- **Exercise instructions**
Repeat each entry as written, dropping any picture you find.

[[ Data supplied, beginning ]]

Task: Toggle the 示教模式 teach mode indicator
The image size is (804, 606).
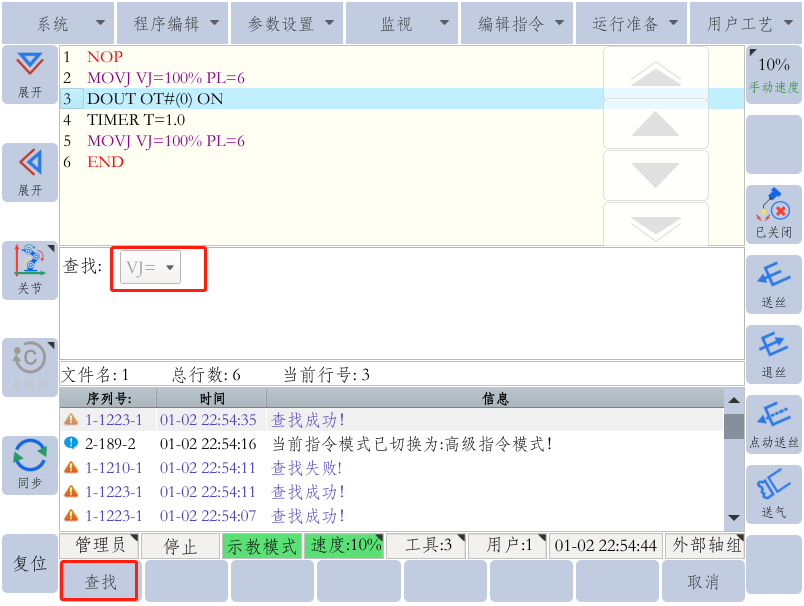Action: pyautogui.click(x=262, y=546)
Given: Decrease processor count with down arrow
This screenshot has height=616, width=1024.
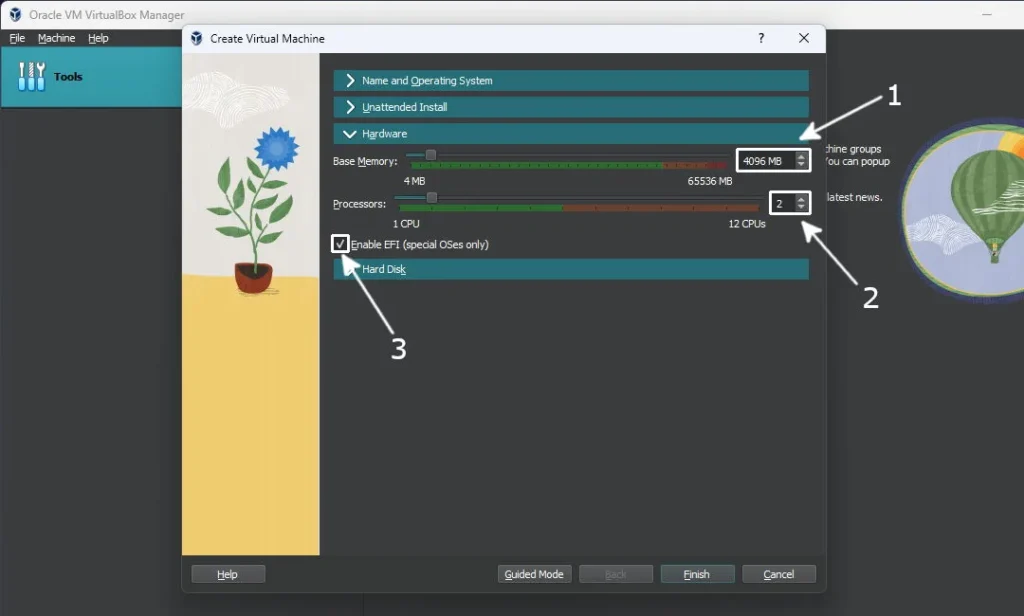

[[ Data supplied, end ]]

- **Task result**
Task: Toggle the 示教模式 teach mode indicator
The image size is (804, 606).
Action: pyautogui.click(x=262, y=546)
Given: Decrease processor count with down arrow
This screenshot has height=616, width=1024.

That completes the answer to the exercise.